Le géant de stockage vient aux services en ligne, avec infrastructure en "nuage".
Orlando. A l'occasion de sa convention internationale en Floride (18-19 mai), EMC annonce un élargissement de son offre en infrastructure "cloud" (nuage) : il s'agit de nouveaux services de stockage de données et d'outils d'administration destinés à des "entreprises de toutes tailles". Avec des options à des "prix très étudiés", ces offres permettent de "stocker, de sécuriser et de distribuer de larges volumes d'informations".
Deux offres principales ont été présentées:

- EMC Atmos OnLine: un nouveau service de stockage délivré via Internet en infrastructure 'cloud'; c'est une solution globale qui permet de ranger, de sauvegarder et de sécuriser de gros volumes d'informations à la demande;

- EMC Atmos internal to external federation : c'est une solution qui permet de déplacer et de fédérer des données en interne (sur place) ou à l'extérieur. Il est possible, par exemple, d'établir des règles afin de fédérer des informations sur un 'nuage de stockage' Atmos à l'extérieur de l'entreprise afin de réduire les coûts tout en facilitant un travail collaboratif.

Cette architecture repose sur l'offre système Atmos, des NAS pour gros volumes de données - et ces plates-formes présentent l'avantage de "diminuer les investissements, ou immobilisations, tout en réduisant les surcoûts d'administration /supervision". Un tel dispositif apporte "de la flexibilité, des économies pour des prestations à la demande, tout en maintenant pour l'entreprise, des règles de contrôle et de rétention des informations". Ce principe de "fédération" et de sécurisation est critique car beaucoup d'entreprises sont, légitimement, réticentes à l'idée de déplacer 100% de leurs données dans une infrastructure en "nuage" sur Internet.
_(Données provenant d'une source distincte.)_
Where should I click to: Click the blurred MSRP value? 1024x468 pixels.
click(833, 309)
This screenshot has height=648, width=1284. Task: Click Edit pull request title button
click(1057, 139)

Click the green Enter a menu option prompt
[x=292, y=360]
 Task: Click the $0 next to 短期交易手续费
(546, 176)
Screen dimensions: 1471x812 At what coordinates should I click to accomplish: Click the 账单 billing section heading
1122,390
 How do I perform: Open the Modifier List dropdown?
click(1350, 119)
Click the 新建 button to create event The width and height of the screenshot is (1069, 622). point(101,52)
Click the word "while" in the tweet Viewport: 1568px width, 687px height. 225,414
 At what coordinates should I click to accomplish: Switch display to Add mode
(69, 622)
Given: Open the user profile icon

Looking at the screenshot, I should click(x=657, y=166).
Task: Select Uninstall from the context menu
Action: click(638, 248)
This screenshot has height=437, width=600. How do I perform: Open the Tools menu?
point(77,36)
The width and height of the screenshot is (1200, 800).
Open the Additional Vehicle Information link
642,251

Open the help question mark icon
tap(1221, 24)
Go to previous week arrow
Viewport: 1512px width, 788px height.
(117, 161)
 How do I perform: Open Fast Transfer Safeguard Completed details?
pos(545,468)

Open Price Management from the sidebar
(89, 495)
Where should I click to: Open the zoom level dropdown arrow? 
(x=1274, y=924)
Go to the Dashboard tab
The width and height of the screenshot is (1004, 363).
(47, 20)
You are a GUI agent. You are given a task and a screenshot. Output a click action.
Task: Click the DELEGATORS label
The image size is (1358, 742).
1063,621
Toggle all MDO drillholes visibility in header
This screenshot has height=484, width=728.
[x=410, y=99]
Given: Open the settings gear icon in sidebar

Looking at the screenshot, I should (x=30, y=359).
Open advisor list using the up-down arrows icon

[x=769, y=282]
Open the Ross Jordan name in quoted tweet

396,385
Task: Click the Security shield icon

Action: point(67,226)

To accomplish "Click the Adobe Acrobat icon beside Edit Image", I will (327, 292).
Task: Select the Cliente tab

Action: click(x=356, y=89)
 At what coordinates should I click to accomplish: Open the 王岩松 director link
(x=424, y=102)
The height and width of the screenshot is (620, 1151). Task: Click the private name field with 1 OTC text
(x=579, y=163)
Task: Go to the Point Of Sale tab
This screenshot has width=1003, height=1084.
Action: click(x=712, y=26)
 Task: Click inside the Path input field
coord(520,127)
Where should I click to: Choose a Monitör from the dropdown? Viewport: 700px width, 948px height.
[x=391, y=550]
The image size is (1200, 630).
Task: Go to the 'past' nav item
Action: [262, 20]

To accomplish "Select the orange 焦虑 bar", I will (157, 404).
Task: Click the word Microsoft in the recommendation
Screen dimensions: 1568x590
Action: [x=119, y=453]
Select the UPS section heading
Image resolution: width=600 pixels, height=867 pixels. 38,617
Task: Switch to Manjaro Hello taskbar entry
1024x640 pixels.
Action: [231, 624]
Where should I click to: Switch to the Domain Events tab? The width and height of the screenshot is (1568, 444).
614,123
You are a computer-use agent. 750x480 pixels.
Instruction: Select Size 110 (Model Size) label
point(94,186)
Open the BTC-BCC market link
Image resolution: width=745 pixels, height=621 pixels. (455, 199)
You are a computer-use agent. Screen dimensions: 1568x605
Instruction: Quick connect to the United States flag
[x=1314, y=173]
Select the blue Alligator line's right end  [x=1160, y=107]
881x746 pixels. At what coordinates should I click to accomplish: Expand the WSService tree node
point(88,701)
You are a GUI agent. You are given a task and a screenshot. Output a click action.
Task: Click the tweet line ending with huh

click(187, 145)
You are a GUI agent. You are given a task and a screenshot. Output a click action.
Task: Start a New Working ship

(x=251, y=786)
Un programme vers les partenaires
Cette nouvelle offre s'accompagne d'un programme spécifique vers les partenaires: Velocity2. Il s'agit d'une extension des programmes "Velocity Technology" et "ISV" (independant software vendors). EMC propose d'ouvrir le portefeuille d'interfaces de programmation d'applications (API chères aux développeurs) à ces sociétés de services et éditeurs indépendants. Mais également de les associer à un plan marketing et promotion commerciale élaborés.